While businesses bear the brunt of these impacts, consumers are also experiencing increased pricing on products and services. Consumers may become more price sensitive, while still expecting a sustainable level of services, thus putting the pressure back on businesses relying on a solid supply chain. Businesses looking to fortify their supply chain management can look at these three areas to address these potential challenges.


Analysing Data for Insights

In IDC’s “Progressing Supply Chain Resiliency” report, supply chains are more resilient if they are able to have better visibility, intelligence and agility. These can include efforts around supply chain orchestration with control towers for quicker action and decisions, leveraging AI technologies and advanced analytics, and having comprehensive visibility into supply and demand risks.


In Asia Pacific, as businesses expand operations overseas and expand domestic networks, complexities for warehouse operations will continue to rise. This gives imperative to analytics that is both comprehensive and consumable, especially for information that is critical to the success of a supply chain. Without access to useful analytics, many warehouse and facility managers lack the insights needed to improve inbound and outbound shipments, inventory volumes and replenishment, labor productivity and activity performance, or even 3PL billing (such as invoice detail or profitability by customer).


To gain insights for quicker decision making, businesses can consider solutions that combine different software solutions that seamlessly connect logistics decisions to your financial systems, manufacturing systems, and all the other technologies that make your business more efficient.


Adopting the Right Technology

For effective supply chain management, businesses can look into offerings for warehouse management systems (WMS).

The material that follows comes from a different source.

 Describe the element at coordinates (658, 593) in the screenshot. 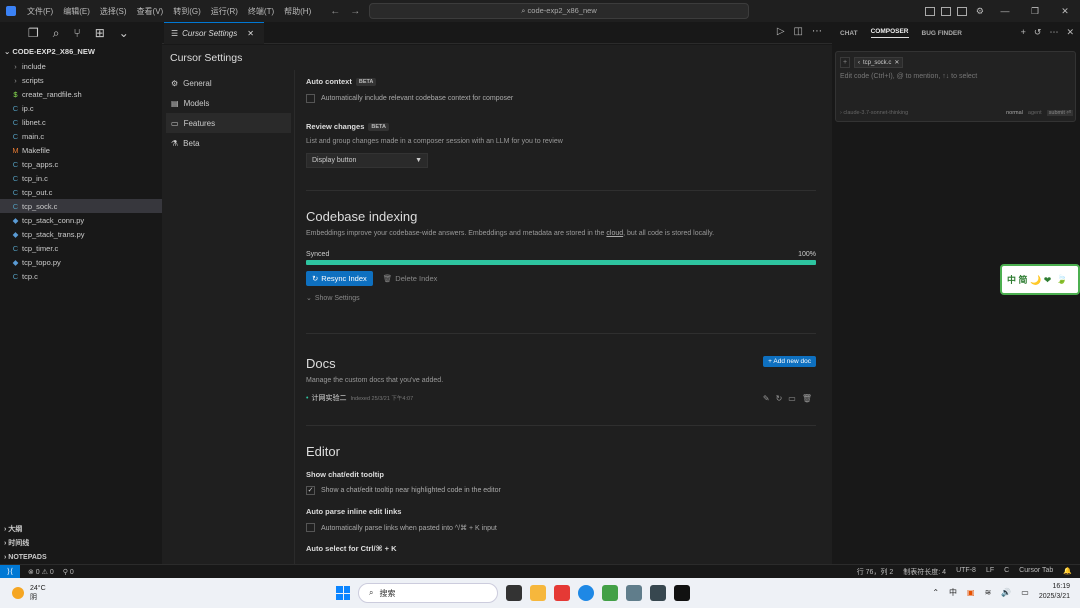

I see `vm-app-icon` at that location.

WMS solutions may vary from vendor to vendor but features and functionalities must meet fundamental business needs to be considered.


For example, AC2’s Warehouse Management software solution integrates with eCommerce marketplaces such as Lazada, Shopee, Woocommerce, and with Enterprise Resource Planning such as SAP, Oracle, Infor, with WMS core features providing order management, labour management, inventory management, electronic proof of delivery(ePOD), advanced robotics warehouse management and KPI dashboards that can help bring more visibility to customer demands.

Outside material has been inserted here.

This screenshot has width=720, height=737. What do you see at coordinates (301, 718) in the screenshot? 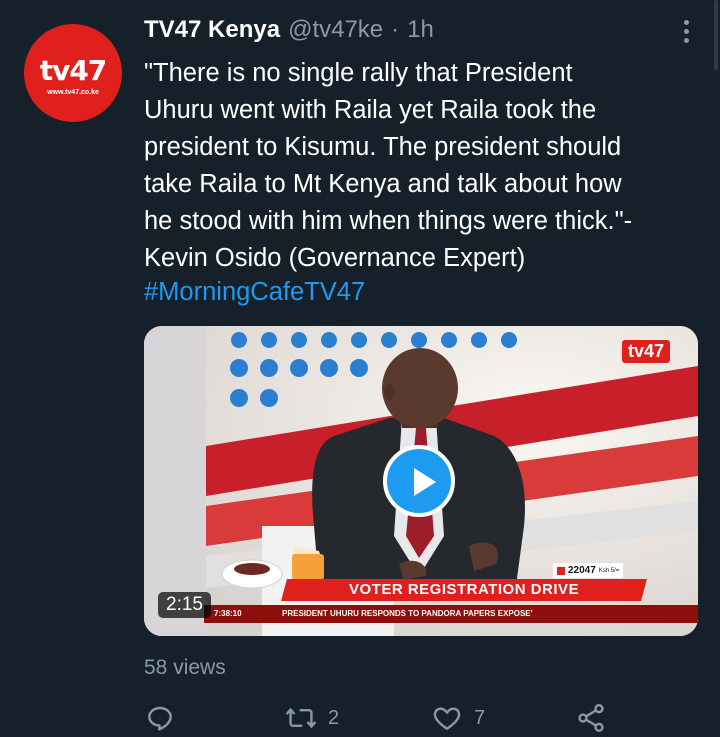
I see `retweet-icon` at bounding box center [301, 718].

Complex logistic decisions that span the boundary in the supply chain can also be addressed quickly with the solution’s in-built intelligence that not just includes the warehouse management rich features and functionalities, but all connection points to the warehouse management system.


Predicting Consumer Needs

A resilient supply chain must be agile enough to not only address customer demands, but flexible enough to manage these needs in real time, while having the intelligence and capabilities to assess, analyse and determine next steps to stay ahead of customer needs.

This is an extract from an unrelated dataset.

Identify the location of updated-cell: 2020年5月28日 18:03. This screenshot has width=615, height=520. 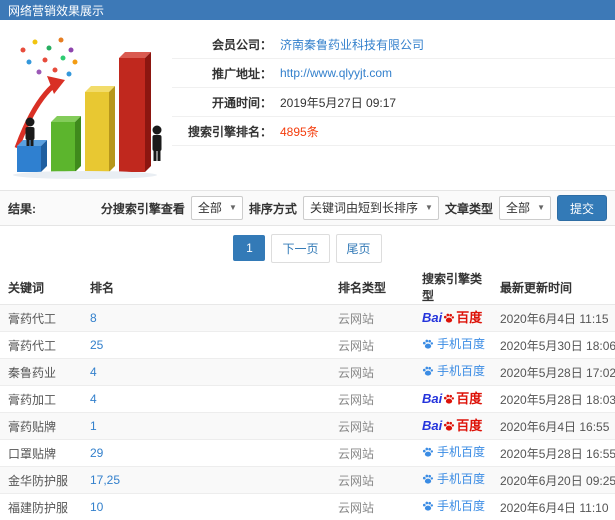
(558, 400).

Both agility and capabilities must work together - knowledge without action or vice versa will not bring about the desired outcomes. In fact, almost half of organizations surveyed by IDC recently believe that a lack of digital competencies limits the ability to transition their supply chain to new business models.


While assessing new digital competencies can sound daunting, businesses can take an outside-in approach to significantly improve productivity and provide clarity for daily decision making. Businesses can start by understanding more about WMS solutions, such as 9 basic must-have features for a warehouse management system, then prepare a list of requirements or challenges faced by your business, before kick-starting the planning.


Adopting new technologies can be daunting but choosing the right partners can help mitigate potential risks. The right partner can help you to first assess and identify areas of your warehouse management processes where change is needed most. From here, your partner can work with you to develop a change management strategy, coupled with best practices to achieve a stronger foundation for your supply chain goals.


Lastly, by leveraging on the three tips around analysis for insights, choosing the right technology and predicting for customer needs, your business can be well prepared to pivot for success regardless of what the future may bring.